Katerina Ozaki (geb.Stursova) studierte Violine am Konservatorium in Pardubice und war anschließend einige Jahre Ensemblemitglied der „Südböhmischen Kammerphilharmonie Budweis“. 2000-2005 setzte sie ihre Violinausbildung an der Hochschule für Musik Carl Maria von Weber in Dresden bei Prof. Ivan Zenaty und Prof.Christian Uhlig fort. Es folgte ein Aufbaustudium „Historische Interpretationspraxis- Barockvioline“ an der Hochschule für Musik und Darstellende Kunst in Frankfurt am Main in der Klasse von Professor Petra Müllejans. Zurzeit arbeitet sie regelmäßig mit verschiedenen Ensembles und Orchestern in Tschechien und Deutschland zusammen und wirkt bei Konzerten, Rundfunkaufnahmen und CD-Produktionen mit.

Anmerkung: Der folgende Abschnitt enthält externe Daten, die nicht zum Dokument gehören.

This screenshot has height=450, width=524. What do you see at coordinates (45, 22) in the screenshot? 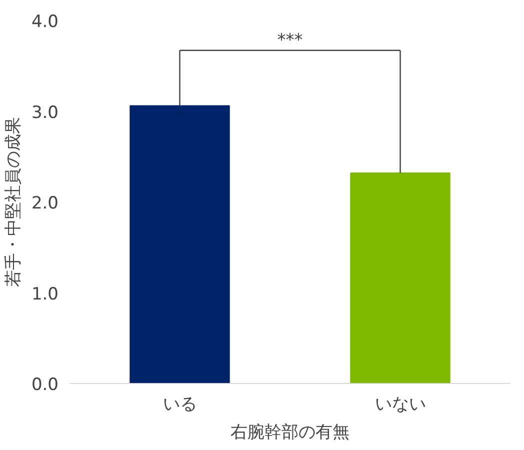
I see `y-tick-label: 4.0` at bounding box center [45, 22].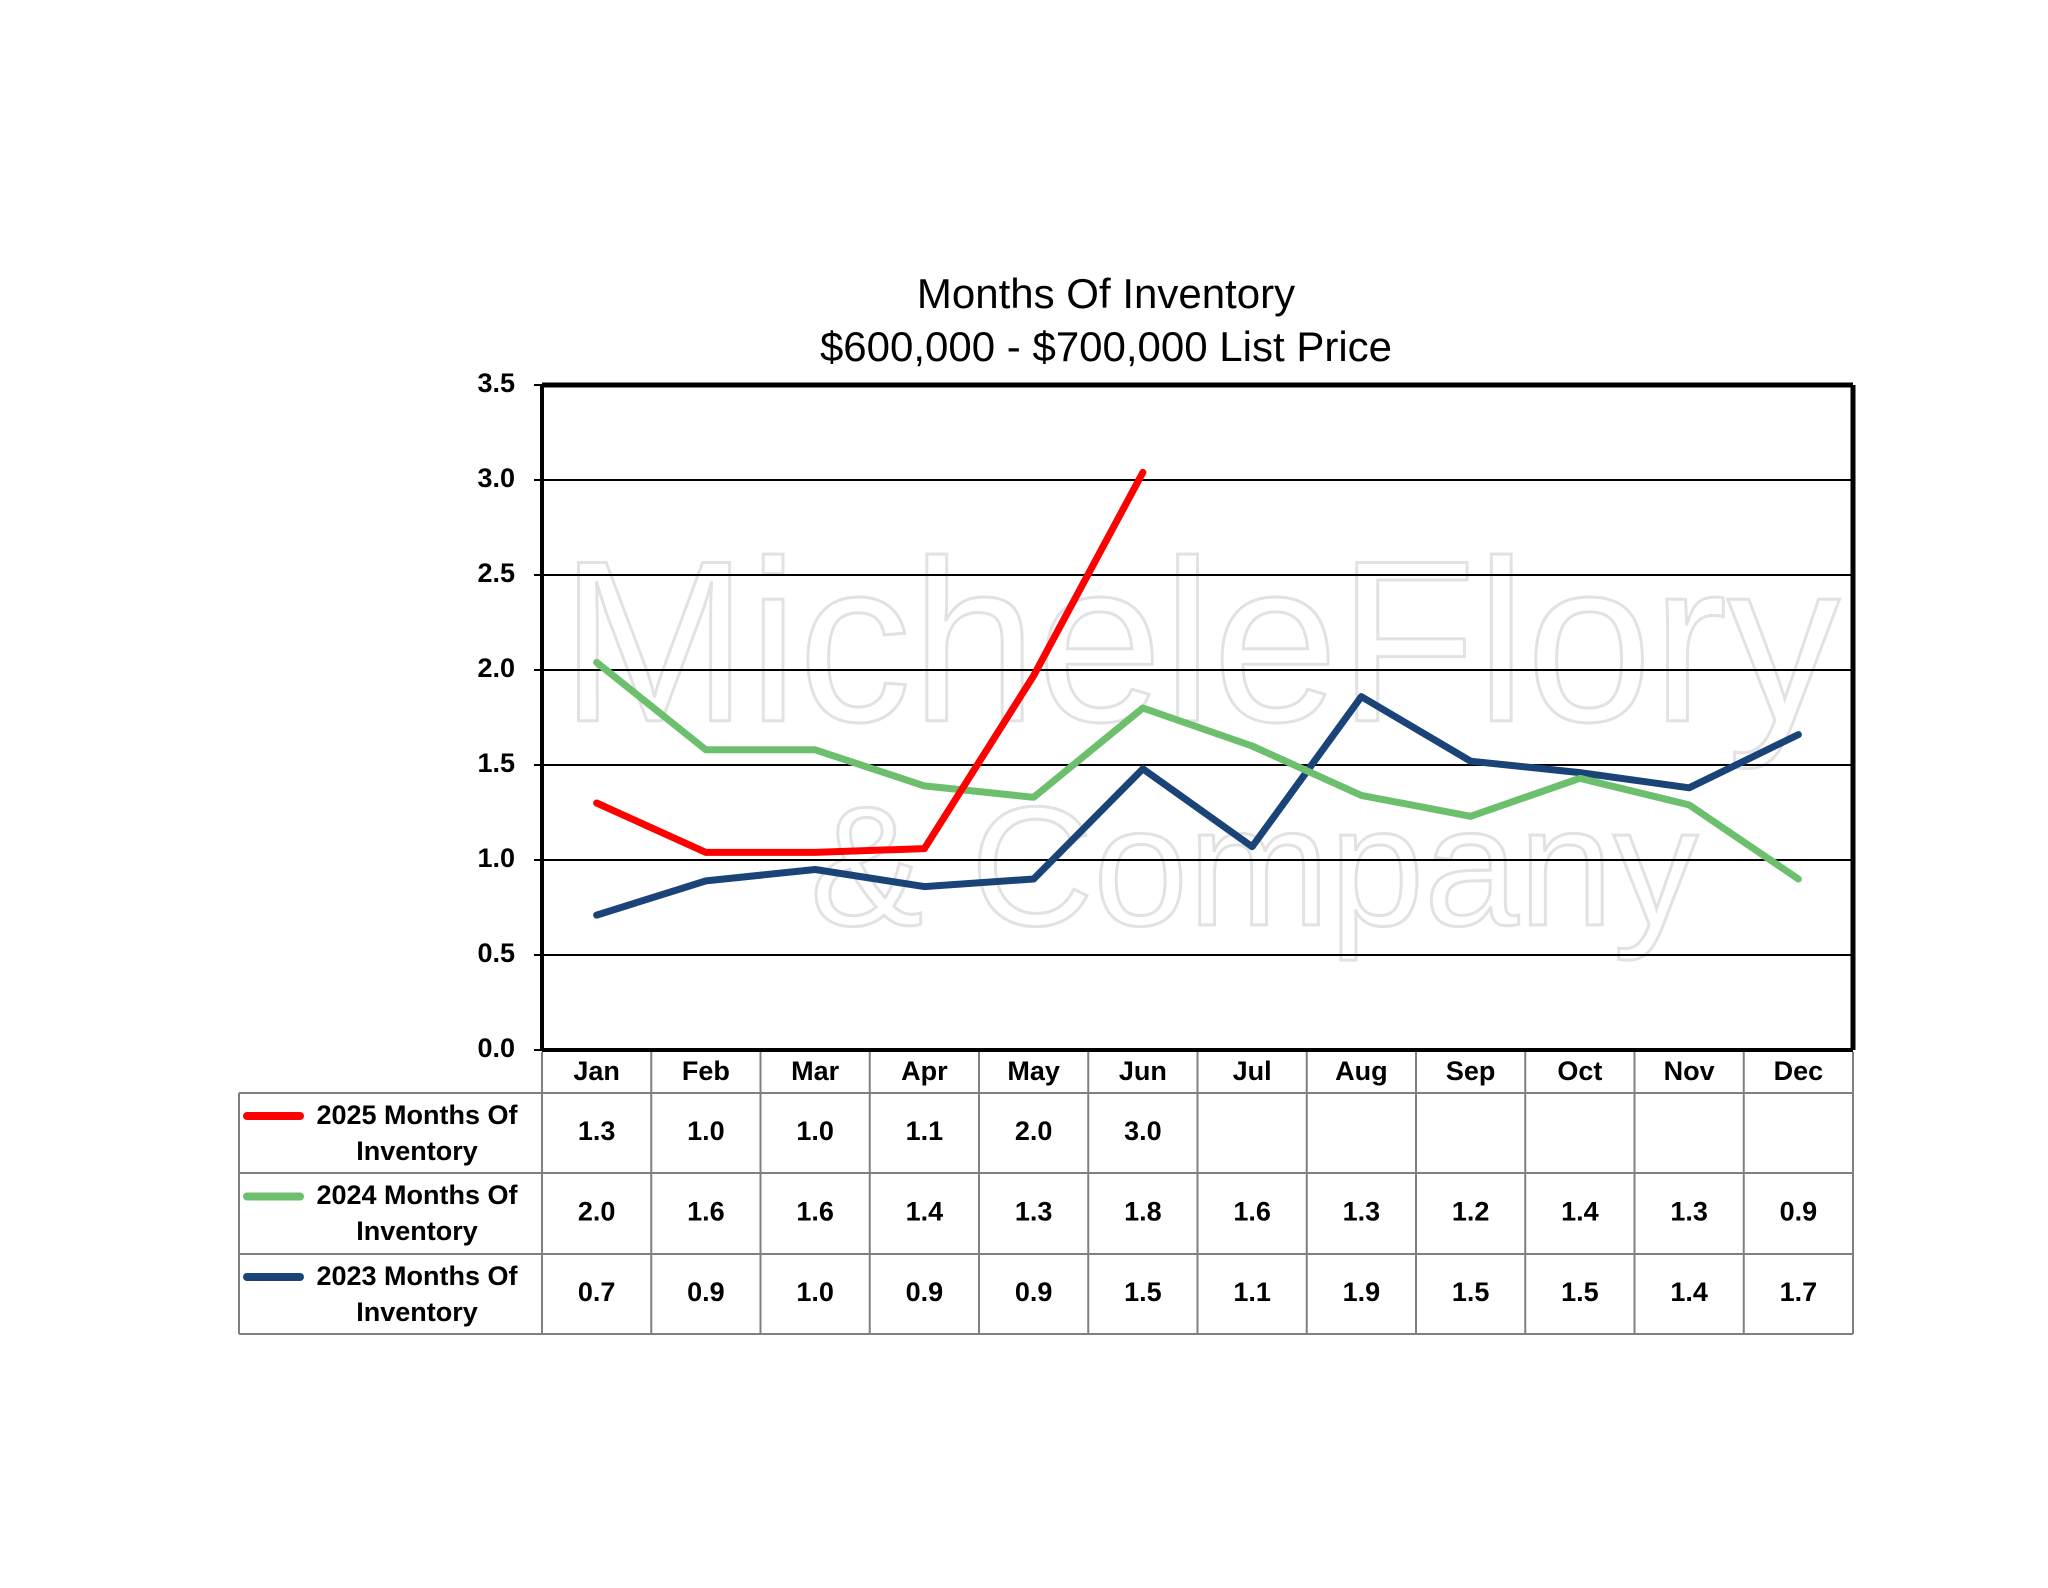 Image resolution: width=2048 pixels, height=1588 pixels. I want to click on x-tick-label: Jun, so click(1143, 1071).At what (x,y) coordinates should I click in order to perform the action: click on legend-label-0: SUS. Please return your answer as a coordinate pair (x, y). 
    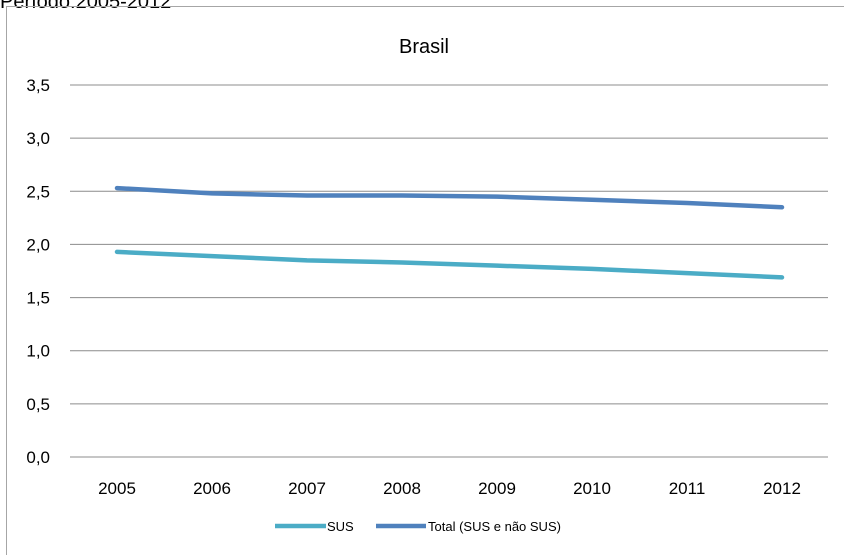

Toshinori Ozaki begann seine Musikerlaufbahn als Gitarrist und war bereits 1981 Preisträger beim Kyushu-Gitarrenwettbewerb (Japan). Er studierte „Alte Musik“ an der Musikhochschule in Osaka mit Hauptfach Laute und an der Hochschule für Musik und Darstellende Kunst in Frankfurt am Main bei Yasunori Immamura.

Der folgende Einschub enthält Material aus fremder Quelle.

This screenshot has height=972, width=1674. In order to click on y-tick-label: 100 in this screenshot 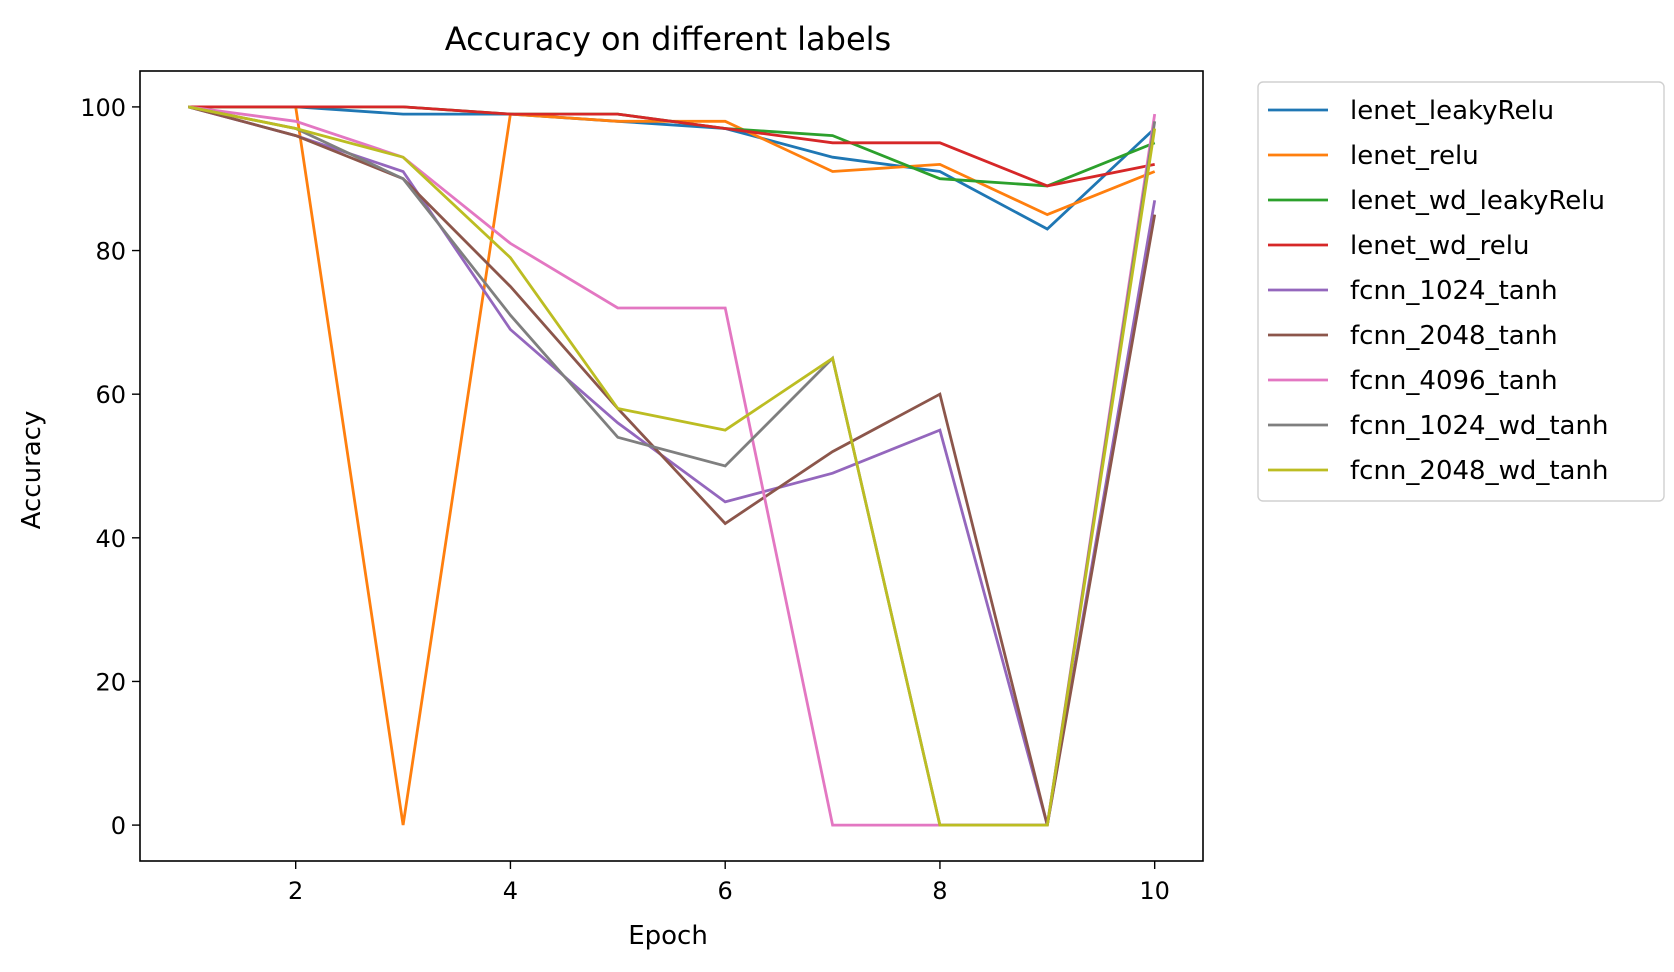, I will do `click(103, 108)`.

Toshinori Ozaki konzertiert in ganz Europa, Japan und Taiwan als Solist und Continuospieler bei bedeutenden Festivals und an wichtigen Spielstätten. Regelmäßige musikalische Zusammenarbeit verbindet ihn darüber hinaus mit namhaften Ensembles wie Camerata Köln, La Stagione Frankfurt oder Les Musiciens du Louvre.Grenoble. Er ist regelmäßiger ganz an den renommierten europäischen Opernhäuser Zürich, Wien, Frankfurt, Ljubljana und vielen andern mehr. Mit seinen Ensembles Viaggio Musicale und Ensemble d4 gestaltet er Opern- und Rundfunkproduktionen sowie CD-Einspielungen.
Mit der Weiterentwicklung der Form der Violine haben sich auch ihre spielerisch-technischen Möglichkeiten im 17. Jahrhundert wesentlich erweitert. Aus den Werkstätten der berühmten und bis zur Gegenwart unerreichten Geigenbaumeister Stradivari und Guarneri in Italien sowie Jacobus Stainer in Deutschland gingen perfekte Instrumente hervor, deren Klang unerreicht ist. Italien galt als das Zentrum des Musiklebens und beeinflusste das musikalische Europa insgesamt. Als instrumentale Form setzte sich die Violinsonata (von italienisch „suonare“ – „klingen“) immer mehr durch. Klangvoll und virtuos beeindruckt sie bis heute.
Die Theorbe gehört als Schalenhalslaute zur Familie der Lauteninstrumente. Ihr bautechnisches Kennzeichen ist der zweite Wirbelkasten an einem verlängerten Hals.
Der Eintritt zum Konzert „27 Saiten“ ist frei, beide Vereine freuen sich am Ende der Veranstaltung über eine Spende.